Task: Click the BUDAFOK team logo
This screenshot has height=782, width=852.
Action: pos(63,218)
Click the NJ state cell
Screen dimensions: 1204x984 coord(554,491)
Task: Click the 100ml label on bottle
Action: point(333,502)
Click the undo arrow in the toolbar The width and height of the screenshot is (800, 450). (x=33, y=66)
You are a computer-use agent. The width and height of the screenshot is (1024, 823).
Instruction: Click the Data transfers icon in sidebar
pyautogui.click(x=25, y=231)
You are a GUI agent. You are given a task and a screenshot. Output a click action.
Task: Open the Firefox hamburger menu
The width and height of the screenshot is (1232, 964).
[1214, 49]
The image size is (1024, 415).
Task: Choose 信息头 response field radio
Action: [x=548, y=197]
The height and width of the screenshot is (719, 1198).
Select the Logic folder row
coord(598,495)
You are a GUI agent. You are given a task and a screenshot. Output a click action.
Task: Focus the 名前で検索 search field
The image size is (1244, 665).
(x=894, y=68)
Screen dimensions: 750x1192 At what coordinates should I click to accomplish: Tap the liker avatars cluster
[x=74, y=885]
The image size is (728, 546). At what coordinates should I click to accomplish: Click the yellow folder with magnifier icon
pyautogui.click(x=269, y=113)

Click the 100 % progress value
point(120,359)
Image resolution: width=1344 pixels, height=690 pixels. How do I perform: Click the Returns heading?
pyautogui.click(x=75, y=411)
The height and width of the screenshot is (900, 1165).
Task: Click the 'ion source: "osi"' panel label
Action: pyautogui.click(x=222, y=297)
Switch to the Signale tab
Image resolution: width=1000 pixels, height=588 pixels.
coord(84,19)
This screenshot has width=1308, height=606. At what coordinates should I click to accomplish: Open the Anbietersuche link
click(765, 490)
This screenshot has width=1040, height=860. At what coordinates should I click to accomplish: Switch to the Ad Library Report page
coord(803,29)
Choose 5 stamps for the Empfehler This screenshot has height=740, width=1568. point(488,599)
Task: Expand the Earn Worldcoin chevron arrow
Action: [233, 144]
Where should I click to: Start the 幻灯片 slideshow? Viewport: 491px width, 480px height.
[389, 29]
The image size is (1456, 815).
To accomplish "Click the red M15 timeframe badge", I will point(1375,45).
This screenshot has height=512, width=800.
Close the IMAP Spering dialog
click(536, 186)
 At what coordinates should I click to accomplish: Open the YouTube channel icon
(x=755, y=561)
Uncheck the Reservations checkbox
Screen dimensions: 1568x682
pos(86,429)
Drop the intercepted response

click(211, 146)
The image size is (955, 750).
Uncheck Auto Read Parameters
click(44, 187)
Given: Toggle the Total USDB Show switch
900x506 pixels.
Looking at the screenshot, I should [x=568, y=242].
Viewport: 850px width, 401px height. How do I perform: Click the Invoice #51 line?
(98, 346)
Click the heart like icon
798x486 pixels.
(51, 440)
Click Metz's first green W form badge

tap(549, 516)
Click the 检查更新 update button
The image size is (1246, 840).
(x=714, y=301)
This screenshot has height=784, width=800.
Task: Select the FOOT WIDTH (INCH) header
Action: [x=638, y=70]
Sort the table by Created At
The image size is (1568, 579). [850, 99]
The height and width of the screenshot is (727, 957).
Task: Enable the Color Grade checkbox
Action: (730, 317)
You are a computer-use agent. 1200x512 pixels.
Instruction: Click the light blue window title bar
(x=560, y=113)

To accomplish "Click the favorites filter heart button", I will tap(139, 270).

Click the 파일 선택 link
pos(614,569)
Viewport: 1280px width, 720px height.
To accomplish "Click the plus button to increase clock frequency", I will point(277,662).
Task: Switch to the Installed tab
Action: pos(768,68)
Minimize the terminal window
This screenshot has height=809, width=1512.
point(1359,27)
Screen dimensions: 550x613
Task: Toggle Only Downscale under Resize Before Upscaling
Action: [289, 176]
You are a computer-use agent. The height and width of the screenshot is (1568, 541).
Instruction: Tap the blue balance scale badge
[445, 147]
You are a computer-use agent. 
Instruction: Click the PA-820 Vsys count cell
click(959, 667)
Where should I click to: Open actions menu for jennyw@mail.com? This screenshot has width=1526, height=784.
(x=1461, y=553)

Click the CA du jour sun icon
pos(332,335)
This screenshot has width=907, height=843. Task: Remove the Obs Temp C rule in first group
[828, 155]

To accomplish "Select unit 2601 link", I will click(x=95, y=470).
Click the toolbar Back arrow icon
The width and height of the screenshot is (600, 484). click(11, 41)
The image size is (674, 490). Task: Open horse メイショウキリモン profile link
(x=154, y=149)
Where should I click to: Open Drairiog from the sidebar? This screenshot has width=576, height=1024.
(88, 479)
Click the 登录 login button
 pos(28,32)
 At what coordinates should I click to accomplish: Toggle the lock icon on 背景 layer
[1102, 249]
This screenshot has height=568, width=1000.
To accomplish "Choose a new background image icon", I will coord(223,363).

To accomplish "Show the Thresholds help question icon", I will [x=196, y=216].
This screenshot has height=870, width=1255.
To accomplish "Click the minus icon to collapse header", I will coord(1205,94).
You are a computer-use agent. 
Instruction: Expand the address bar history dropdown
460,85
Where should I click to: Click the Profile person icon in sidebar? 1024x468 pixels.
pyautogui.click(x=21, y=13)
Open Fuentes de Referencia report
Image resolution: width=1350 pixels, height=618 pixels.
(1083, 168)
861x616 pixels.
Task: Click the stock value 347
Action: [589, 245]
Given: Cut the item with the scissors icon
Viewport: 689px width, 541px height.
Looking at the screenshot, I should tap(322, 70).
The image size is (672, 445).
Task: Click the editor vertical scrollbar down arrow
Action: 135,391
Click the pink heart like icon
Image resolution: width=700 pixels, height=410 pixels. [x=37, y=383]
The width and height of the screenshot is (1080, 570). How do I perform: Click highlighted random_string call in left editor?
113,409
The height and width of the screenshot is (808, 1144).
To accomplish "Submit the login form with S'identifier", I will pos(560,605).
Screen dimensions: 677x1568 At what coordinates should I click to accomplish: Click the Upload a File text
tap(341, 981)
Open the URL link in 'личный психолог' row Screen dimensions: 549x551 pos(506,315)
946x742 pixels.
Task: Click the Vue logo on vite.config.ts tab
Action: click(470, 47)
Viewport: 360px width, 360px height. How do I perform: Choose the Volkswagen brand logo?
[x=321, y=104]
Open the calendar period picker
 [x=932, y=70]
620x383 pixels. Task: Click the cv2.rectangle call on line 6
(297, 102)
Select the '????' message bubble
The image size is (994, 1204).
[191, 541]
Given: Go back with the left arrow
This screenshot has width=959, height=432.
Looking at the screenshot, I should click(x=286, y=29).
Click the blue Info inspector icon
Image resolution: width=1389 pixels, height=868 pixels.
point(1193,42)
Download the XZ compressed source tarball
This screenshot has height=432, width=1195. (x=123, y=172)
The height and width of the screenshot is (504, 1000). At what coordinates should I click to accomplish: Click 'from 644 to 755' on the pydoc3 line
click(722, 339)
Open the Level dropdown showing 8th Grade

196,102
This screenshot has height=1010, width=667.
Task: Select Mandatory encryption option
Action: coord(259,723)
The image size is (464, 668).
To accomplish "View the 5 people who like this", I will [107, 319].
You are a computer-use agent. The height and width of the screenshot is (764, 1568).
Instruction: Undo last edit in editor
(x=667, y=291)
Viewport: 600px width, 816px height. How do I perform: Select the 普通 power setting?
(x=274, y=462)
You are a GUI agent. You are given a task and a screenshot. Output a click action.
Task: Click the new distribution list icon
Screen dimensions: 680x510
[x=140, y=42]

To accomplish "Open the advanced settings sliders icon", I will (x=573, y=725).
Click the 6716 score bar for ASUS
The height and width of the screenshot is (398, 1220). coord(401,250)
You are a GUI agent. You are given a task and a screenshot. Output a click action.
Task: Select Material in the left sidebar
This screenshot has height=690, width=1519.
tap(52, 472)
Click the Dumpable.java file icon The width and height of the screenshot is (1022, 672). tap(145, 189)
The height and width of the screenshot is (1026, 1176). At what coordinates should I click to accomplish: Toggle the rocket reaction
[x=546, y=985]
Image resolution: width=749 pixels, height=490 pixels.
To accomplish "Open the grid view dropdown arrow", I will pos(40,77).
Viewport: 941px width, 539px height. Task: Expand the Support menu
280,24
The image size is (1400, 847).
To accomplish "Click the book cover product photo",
——————————
## [Exercise description]
Among the records above, a stretch begins at the line containing "Instruction: Click the PA-820 Vsys count cell" and ends at the line containing "Given: Cut the item with the scissors icon". Restate that stretch word for word, and nothing else.

## [Written response]
Instruction: Click the PA-820 Vsys count cell
click(959, 667)
Where should I click to: Open actions menu for jennyw@mail.com? This screenshot has width=1526, height=784.
(x=1461, y=553)

Click the CA du jour sun icon
pos(332,335)
This screenshot has width=907, height=843. Task: Remove the Obs Temp C rule in first group
[828, 155]

To accomplish "Select unit 2601 link", I will click(x=95, y=470).
Click the toolbar Back arrow icon
The width and height of the screenshot is (600, 484). click(11, 41)
The image size is (674, 490). Task: Open horse メイショウキリモン profile link
(x=154, y=149)
Where should I click to: Open Drairiog from the sidebar? This screenshot has width=576, height=1024.
(88, 479)
Click the 登录 login button
 pos(28,32)
 At what coordinates should I click to accomplish: Toggle the lock icon on 背景 layer
[1102, 249]
This screenshot has height=568, width=1000.
To accomplish "Choose a new background image icon", I will coord(223,363).

To accomplish "Show the Thresholds help question icon", I will [x=196, y=216].
This screenshot has height=870, width=1255.
To accomplish "Click the minus icon to collapse header", I will coord(1205,94).
You are a computer-use agent. 
Instruction: Expand the address bar history dropdown
460,85
Where should I click to: Click the Profile person icon in sidebar? 1024x468 pixels.
pyautogui.click(x=21, y=13)
Open Fuentes de Referencia report
Image resolution: width=1350 pixels, height=618 pixels.
(1083, 168)
861x616 pixels.
Task: Click the stock value 347
Action: [589, 245]
Given: Cut the item with the scissors icon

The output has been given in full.